Among other things, Remington advocated the thesis that there are geographical zones in the world - which he calls "suture zones" - in which different species of plants, insects and mammals tend to mix with close relatives ( "hybridize" ) . The scientific world initially regarded this thesis as untenable, but has recently taken it up again. From 1950 to the 1980s he and his students traveled regularly in the summer months to the Rocky Mountain Biological Laboratory , near Gothic ( Colorado ), to study the ecosystems of the various high altitude zones. The different biotopes in high mountain heights are isolated in a similar way to those on islands and therefore comparable to these.

Remington supervised over eighty postgraduate students and generations of up-and-coming scientists, and his enthusiasm for the subject brought many young people to this branch of research.

Under Remington's direction, the over one million insect collection of the Peabody Museum of Natural History at Yale University was created. 2001 were in this collection more than 270 000 day and moths , including the world biggest collection of insects, some of which male and partly female, as gynandromorph be called.

In 1992 he retired from Yale University, Chair of Ecology & Evolutionary Biology and the Yale School of Forestry & Environmental Studies .

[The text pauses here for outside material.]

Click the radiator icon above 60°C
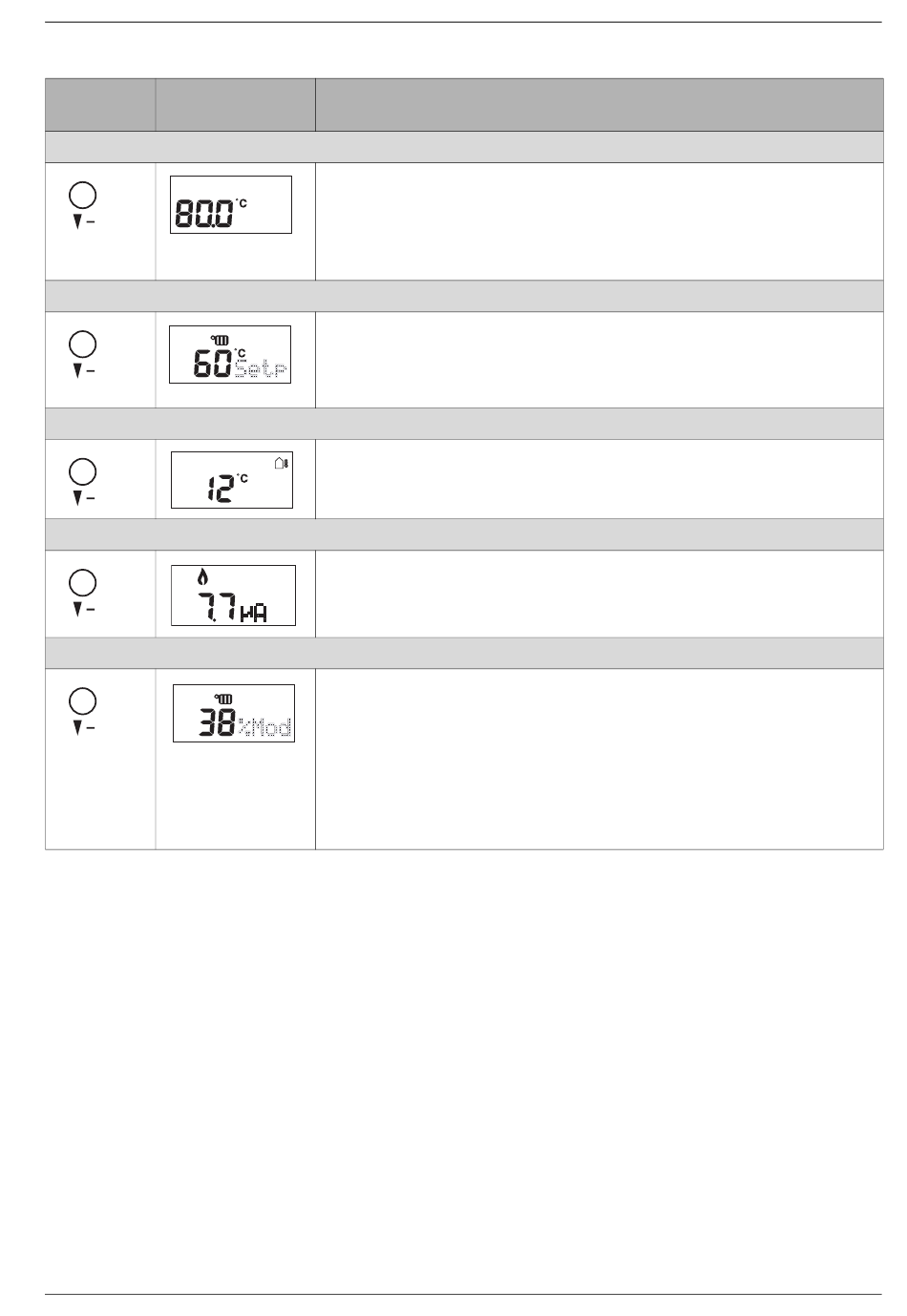The width and height of the screenshot is (907, 1316). point(221,339)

In addition to founding the Lepidopterists' Society , Remington sponsored the founding of the Connecticut Entomological Society , the Xerces Society . Remington was a co-founder of the organization Zero Population Growth ( zero growth / since 2002 this organization called Population Connection ), whose aim was the public's attention to the problem of overpopulation to steer.

In 1970 he organized the Convention on Optimal Population and Environment in Chicago, together with the former governor of Colorado Richard Lamm and his research colleague Paul R. Ehrlich (author of The Population Bomb ), for many other conferences and events on the subject of population growth and overpopulation and their impact on the environment.

Charles Lee Remington died on May 31, 2007 at the age of 85 in Hamden, Connecticut.

Private

Charles Lee Remington was married to Jeanne Remington for the first time. From this marriage the three children Eric, Sheldon and Janna were born. He concluded a second marriage with Ellen Mahoney.